Le 1er octobre, une journée pour la résistance

Two people walking along the street with a banner
Foto: Sasha Popovic
Author(s)
Ainhoa Ruiz Benedicto

Rares sont ceux qui pourraient imaginer que les obstacles posés par l'Etat espagnol au Référendum catalan du 1er octobre renforceraient ce qui légitimise, incontestablement, la lutte pour les revendications sociales : la résistance populaire pacifique.

Ainsi, que l'on soit favorable ou non au droit à l’autodétermination revendiqué par une grande partie de la population Catalane, il est certain que le 1er octobre a été un jour de fête pour les pacifistes et les antimilitaristes, comme les Catalans ont fait le choix de défendre le Référendum de façon pacifique et non-violente. Cet acte prouve que l'antimilitarisme persiste en Catalogne, devenant la forme de résistance dominante dans une lutte collective inévitable pour défendre un agenda politique partagé.

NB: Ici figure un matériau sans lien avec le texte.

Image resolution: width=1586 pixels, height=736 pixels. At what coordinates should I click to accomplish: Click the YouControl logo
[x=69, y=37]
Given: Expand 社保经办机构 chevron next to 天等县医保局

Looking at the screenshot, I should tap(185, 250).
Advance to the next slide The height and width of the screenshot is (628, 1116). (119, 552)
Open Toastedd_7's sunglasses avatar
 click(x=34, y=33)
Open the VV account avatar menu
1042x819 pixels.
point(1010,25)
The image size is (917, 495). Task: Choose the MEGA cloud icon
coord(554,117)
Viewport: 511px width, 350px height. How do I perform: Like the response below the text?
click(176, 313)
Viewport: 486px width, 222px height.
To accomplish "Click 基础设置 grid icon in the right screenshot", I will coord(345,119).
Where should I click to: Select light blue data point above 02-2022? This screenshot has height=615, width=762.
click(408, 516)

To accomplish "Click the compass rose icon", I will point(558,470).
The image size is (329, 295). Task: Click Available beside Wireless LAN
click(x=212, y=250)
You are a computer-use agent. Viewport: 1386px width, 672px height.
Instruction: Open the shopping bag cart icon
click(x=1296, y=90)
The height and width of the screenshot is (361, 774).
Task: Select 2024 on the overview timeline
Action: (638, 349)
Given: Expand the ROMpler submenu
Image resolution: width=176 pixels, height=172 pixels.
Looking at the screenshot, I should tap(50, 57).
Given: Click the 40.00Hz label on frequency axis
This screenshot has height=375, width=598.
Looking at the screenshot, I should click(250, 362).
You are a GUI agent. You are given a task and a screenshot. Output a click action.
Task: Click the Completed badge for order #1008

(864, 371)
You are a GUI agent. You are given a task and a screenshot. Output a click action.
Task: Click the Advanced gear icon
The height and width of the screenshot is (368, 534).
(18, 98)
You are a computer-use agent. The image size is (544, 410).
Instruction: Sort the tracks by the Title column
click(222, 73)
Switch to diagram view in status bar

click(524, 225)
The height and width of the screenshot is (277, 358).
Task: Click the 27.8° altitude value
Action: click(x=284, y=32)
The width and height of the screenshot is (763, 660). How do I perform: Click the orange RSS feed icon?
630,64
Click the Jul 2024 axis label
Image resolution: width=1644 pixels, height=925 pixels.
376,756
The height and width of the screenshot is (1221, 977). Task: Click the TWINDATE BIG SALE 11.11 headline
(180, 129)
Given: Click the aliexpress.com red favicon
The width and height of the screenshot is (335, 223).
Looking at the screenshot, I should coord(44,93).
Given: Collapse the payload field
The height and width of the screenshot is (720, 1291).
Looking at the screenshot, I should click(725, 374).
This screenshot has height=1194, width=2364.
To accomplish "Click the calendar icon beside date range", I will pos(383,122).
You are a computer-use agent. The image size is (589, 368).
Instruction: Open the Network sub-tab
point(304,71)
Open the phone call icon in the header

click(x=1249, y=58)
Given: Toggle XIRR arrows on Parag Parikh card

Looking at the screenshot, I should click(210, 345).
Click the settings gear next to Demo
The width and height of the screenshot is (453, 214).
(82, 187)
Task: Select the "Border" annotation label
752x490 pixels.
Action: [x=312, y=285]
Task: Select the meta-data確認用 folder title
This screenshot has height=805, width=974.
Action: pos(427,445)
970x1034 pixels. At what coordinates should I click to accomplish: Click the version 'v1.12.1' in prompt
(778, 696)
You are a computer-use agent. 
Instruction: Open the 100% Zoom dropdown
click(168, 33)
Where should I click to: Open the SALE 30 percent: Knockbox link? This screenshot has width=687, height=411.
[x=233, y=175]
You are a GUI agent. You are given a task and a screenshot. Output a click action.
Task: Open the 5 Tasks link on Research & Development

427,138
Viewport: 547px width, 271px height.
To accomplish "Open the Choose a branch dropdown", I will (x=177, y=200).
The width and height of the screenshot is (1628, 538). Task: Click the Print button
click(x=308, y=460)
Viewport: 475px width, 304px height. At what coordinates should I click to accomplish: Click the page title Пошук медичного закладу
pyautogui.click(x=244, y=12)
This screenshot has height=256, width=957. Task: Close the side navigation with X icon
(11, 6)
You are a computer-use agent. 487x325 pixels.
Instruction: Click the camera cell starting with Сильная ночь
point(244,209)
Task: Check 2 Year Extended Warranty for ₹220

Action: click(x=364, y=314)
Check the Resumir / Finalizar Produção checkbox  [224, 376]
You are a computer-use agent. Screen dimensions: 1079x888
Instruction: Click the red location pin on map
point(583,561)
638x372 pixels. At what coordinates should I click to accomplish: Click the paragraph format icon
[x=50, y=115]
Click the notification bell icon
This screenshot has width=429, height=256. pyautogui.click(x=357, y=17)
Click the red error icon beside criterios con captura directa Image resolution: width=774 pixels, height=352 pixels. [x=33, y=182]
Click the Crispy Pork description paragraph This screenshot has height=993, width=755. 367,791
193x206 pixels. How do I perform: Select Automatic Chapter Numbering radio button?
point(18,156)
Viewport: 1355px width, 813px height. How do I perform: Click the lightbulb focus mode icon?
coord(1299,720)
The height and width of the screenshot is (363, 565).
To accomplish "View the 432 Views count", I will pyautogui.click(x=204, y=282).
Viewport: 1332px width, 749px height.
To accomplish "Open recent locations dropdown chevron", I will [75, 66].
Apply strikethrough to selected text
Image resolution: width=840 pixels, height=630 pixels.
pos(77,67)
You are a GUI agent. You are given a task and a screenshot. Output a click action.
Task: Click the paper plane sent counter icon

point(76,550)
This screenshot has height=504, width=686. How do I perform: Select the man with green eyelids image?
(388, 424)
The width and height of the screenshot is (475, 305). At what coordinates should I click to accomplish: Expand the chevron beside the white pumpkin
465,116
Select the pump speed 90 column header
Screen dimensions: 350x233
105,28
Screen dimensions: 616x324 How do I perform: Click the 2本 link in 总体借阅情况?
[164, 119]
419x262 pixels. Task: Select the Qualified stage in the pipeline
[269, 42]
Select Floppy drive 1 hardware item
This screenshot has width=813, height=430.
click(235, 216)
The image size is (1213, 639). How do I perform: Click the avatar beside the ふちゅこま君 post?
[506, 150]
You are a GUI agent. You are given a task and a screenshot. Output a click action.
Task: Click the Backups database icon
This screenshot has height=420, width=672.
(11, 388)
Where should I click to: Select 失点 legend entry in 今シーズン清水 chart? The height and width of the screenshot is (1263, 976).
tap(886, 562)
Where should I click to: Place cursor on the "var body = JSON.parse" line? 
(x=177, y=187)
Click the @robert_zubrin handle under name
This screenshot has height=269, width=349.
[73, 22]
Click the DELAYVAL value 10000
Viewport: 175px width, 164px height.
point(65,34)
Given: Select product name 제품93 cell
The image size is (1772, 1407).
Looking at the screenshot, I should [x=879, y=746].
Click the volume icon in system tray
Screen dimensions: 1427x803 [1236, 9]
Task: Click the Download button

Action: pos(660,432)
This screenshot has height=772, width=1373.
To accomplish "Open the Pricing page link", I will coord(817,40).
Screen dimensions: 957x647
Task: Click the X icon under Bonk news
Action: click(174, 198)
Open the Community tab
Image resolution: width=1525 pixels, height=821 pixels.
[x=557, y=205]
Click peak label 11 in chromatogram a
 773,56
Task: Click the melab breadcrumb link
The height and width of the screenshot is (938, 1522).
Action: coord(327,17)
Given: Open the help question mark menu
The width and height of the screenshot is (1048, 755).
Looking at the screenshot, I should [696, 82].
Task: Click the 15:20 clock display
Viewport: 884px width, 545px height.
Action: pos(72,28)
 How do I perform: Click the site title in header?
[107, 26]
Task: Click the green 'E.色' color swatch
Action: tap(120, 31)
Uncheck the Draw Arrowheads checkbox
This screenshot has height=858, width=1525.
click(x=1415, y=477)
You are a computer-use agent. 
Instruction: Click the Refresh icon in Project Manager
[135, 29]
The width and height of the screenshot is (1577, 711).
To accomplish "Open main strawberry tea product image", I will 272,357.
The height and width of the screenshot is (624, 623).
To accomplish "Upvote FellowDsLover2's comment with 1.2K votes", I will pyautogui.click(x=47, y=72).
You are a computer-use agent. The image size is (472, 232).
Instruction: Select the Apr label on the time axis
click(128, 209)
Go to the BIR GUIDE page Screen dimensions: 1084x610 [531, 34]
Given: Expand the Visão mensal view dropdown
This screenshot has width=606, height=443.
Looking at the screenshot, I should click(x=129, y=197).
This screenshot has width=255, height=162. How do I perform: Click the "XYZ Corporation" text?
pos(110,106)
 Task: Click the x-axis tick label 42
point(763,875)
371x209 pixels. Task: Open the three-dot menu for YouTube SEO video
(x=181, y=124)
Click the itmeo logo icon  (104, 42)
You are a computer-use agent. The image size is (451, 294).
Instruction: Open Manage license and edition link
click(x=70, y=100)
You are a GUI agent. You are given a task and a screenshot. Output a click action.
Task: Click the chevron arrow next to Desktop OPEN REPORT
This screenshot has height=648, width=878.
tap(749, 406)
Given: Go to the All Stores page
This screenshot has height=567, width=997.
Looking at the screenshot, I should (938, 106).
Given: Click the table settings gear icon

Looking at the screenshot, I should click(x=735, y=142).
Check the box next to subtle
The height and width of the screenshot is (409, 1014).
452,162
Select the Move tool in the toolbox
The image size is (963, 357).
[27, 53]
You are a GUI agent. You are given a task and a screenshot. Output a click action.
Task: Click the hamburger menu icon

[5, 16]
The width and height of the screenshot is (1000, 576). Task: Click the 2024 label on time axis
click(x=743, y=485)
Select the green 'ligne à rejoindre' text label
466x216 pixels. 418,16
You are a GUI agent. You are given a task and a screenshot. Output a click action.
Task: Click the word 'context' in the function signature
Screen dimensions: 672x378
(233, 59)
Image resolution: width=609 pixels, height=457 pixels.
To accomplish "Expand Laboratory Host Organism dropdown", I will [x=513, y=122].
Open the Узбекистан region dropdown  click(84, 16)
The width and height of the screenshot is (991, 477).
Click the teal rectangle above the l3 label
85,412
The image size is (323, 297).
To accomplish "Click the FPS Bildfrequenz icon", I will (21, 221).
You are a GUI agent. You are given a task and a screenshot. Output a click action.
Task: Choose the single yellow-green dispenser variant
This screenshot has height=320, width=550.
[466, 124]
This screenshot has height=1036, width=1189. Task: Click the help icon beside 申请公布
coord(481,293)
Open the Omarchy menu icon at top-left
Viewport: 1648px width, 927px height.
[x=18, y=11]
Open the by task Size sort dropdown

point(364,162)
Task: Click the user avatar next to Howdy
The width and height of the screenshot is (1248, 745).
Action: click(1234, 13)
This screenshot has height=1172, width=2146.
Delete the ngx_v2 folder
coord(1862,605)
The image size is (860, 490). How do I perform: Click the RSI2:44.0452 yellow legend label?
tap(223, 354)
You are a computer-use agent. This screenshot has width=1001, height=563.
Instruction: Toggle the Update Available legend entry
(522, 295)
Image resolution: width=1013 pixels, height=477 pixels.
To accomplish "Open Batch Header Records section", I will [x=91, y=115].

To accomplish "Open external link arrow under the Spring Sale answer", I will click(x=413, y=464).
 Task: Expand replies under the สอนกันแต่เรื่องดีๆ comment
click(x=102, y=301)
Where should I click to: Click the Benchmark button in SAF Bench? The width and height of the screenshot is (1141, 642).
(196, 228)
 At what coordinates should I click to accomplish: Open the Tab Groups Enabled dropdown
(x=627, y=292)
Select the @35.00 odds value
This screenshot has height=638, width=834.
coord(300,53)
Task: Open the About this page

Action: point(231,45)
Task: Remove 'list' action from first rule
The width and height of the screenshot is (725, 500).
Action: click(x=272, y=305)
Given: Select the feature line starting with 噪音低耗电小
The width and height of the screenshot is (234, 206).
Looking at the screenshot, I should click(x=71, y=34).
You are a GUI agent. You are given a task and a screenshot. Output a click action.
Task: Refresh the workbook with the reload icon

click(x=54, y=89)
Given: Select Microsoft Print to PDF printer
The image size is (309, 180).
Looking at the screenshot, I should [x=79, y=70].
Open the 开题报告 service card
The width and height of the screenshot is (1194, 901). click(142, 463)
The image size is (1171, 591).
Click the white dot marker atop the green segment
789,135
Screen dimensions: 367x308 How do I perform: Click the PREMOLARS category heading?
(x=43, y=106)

La mission d'organiser le Référendum est passée des mains des institutions et des administrations aux villes et villages de Catalogne. Ainsi, un plus grand potentiel social est né, avec une auto-organisation, solidarité et coopération plus importantes. L'odeur du café à cinq heures du matin émanant des nombreuses écoles qui ont choisi de résister manifestait la force et le potentiel du groupe collectif, une force généralement réprimée par l'État.

La résistance était chargée de symbolisme historique. Le 1er octobre 1936, le dictateur Franco est nommé chef de l'Etat par la force militaire, mettant en place un gouvernement fasciste avec le soutien des élites bourgeoises et ecclésiastiques. Quatre-vingt-un ans plus tard, la résistance pacifique populaire, fruit de l'antimilitarisme forgé sous la dictature de Franco, renverse l'Histoire.

En réaction aux encombres ayant entravé la tenue du Référendum, la Catalogne a rendu hommage à son histoire d'actions pacifiques, telles que le refus du service militaire obligatoire, Pepe Beunza et ses procès de guerre, et en 1986, le vote au Référendum tenu par le gouvernement du PSOE (Parti socialiste ouvrier espagnol). Cette solidarité basée sur le pacifisme et l'antimilitarisme trouve, plus récemment, ses exemples dans les manifestations contre la guerre en Irak en 2003, dans les derniers mouvements pour l’accueil de réfugiés ainsi que l'opposition au commerce des armes à la suite de l'attentat survenu à Barcelone en août de l’année en cours.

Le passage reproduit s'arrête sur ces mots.